Stored data
....

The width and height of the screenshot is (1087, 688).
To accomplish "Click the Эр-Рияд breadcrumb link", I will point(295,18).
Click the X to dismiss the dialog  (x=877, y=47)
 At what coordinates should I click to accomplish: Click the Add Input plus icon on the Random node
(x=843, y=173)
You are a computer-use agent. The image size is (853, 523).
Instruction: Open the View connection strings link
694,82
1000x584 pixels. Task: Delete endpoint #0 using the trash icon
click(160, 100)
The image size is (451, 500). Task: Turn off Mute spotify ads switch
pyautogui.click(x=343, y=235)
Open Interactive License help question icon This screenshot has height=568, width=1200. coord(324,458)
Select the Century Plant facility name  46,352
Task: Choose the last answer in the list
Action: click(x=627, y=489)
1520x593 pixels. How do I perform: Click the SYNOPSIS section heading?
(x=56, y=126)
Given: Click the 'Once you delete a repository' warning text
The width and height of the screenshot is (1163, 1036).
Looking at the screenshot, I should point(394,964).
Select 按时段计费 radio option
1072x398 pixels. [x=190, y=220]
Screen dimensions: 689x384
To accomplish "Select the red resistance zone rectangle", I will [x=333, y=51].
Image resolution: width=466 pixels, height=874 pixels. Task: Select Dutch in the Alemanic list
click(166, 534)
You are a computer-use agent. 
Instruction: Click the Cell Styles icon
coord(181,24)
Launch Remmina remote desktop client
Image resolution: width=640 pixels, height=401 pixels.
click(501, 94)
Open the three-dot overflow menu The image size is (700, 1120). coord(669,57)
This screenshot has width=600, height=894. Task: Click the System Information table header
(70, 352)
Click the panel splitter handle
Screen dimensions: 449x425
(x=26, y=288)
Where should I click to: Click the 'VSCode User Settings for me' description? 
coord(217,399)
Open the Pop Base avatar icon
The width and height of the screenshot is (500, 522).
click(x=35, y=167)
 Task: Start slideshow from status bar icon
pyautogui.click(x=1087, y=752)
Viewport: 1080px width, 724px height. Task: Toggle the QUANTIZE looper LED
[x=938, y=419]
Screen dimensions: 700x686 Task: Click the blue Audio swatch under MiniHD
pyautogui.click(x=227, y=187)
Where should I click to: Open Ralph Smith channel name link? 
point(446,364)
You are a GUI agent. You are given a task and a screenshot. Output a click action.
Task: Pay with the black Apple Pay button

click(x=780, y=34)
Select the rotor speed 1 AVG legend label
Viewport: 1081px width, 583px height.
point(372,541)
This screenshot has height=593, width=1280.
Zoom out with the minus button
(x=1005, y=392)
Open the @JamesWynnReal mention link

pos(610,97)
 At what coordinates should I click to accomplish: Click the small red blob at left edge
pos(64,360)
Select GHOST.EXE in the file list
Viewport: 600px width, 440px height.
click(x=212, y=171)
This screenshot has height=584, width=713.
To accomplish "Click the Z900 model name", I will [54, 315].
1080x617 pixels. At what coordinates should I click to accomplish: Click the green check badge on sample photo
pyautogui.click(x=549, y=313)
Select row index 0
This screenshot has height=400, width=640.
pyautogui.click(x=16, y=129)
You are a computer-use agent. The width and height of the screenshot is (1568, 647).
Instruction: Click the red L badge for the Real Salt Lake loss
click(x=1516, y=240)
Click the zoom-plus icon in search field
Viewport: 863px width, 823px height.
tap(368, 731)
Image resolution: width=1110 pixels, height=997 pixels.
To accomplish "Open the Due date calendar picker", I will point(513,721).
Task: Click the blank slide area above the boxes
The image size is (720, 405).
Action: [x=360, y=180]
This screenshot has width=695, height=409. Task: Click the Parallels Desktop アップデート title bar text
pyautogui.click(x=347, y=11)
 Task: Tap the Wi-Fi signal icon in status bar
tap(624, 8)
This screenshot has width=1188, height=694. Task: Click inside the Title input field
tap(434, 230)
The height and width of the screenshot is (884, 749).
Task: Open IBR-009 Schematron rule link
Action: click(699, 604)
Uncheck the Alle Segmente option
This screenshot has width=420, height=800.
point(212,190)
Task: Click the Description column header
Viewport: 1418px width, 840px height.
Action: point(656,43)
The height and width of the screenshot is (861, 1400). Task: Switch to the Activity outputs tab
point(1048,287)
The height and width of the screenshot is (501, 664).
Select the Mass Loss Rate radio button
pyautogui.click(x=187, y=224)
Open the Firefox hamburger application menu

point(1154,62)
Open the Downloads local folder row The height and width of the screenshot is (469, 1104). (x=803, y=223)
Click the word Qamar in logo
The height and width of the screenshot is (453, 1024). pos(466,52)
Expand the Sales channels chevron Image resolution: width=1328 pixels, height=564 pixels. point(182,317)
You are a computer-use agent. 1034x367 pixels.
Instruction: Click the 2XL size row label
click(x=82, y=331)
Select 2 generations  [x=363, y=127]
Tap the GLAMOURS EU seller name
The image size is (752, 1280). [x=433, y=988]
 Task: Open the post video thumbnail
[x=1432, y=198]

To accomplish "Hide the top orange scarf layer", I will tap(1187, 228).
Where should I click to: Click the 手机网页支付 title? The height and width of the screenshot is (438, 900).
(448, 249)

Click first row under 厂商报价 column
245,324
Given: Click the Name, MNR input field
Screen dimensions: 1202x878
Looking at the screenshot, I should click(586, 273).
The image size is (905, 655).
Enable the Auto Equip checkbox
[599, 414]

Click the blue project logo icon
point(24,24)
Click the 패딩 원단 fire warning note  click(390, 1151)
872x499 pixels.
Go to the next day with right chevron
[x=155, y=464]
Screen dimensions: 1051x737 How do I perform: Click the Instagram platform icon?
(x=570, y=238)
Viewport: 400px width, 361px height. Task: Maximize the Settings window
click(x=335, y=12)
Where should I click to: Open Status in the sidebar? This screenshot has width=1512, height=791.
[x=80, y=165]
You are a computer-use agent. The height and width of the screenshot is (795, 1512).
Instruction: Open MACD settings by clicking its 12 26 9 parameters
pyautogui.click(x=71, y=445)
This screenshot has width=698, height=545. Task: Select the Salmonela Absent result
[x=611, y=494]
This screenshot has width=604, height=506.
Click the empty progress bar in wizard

....

## Work instructions
Transcribe the entries above word for word, from the first line through the line containing "Click the X", and nothing else.

## Response
The width and height of the screenshot is (1087, 688).
To accomplish "Click the Эр-Рияд breadcrumb link", I will point(295,18).
Click the X to dismiss the dialog  (x=877, y=47)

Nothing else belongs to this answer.